Casino operator Las Vegas Sands (LVS) has informed the US Securities and Exchange Commission (SEC) that it probably violated the Foreign Corrupt Practices Act (FCPA) via its past dealings with Chinese officials. On Friday, the Wall Street Journal reported that an internal audit committee tasked by the LVS board with investigating allegations of impropriety had determined there were “likely violations of the books and records and internal controls provisions” of the FCPA, which prohibits bribery of foreign officials by US companies.
The deals in question date back to the middle of the last decade, when LVS was just getting started in Asia. O’Melveny & Myers LLP, the firm hired by the LVS board to investigate the matter, believe deals made in mainland China by LVS execs lacked proper bookkeeping controls. These deals include the sponsorship of a Chinese basketball team and a failed bid to launch a trade organization bearing the name of LVS chairman Sheldon Adelson. In August, the auditors’ preliminary report said the company’s books and record keeping practices “were not sufficient” but concluded there was “insufficient evidence to conclude that there were corrupt payments” made to Chinese officials.

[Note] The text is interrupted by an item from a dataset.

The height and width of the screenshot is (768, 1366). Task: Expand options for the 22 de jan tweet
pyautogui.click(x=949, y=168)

LVS has been dealing with a volume of allegations of Asian impropriety ever since it acrimoniously parted ways in 2010 with former Sands China boss Steve Jacobs. A wrongful termination suit filed by Jacobs has resulted in allegations that LVS kept Macau officials on their payroll, that Adelson overruled Jacobs’ desire to turf an outside counsel who appeared to be negotiating a bribe on LVS’ behalf and that LVS transferred money between the US and Macau on behalf of alleged triad members.

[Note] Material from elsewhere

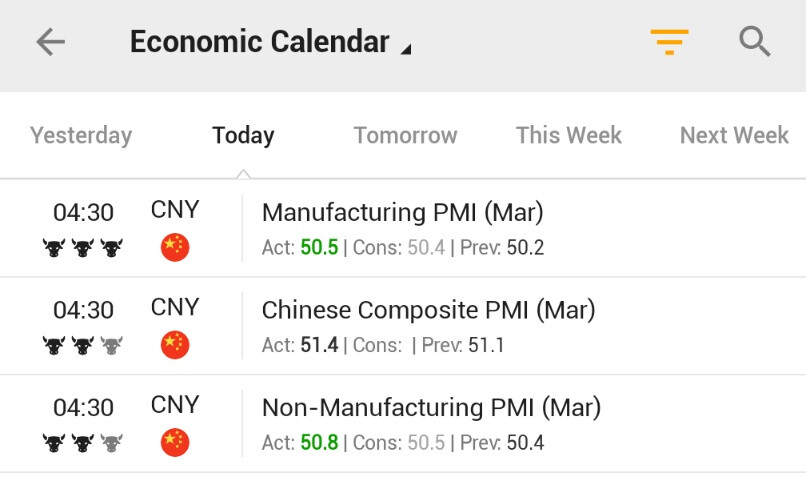806x477 pixels.
Task: Switch to the Yesterday tab
Action: [81, 135]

The deals on which the auditors have focused involve executives who are no longer with LVS, including former president William Weidner. Weidner, whose Weidner Resorts is pushing hard to build a resort casino in Taiwan’s Matsu Islands region, declared in August that the board’s focus on ex-staffers was a “distraction sideshow” intended to insulate current management from regulatory scrutiny. Weidner rejected the idea that there was any evidence of illegal transactions involving Chinese officials during his tenure.

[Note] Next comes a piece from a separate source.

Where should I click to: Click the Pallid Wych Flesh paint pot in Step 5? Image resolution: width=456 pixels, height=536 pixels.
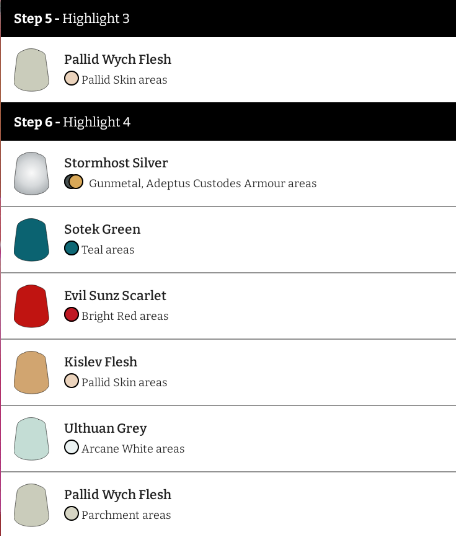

Since the brouhaha began, LVS has taken steps to overhaul its compliance programs, including halting international money transfers and hiring three former FBI agents to monitor goings-on at LVS’ operations in Las Vegas, Macau and Singapore. In October, the WSJ claimed LVS was close to reaching a deal with the US Department of Justice involving allegations of money laundering stemming from LVS’ dealings with a couple of North American gambling whales. Friday’s WSJ story was filed by Alexandra Berzon and Kate O’Keefe, the latter of whom was hit by a libel suit this week after Adelson objected to O’Keefe’s description of him as “foul-mouthed” in her previous reporting on the Jacobs’ defamation case.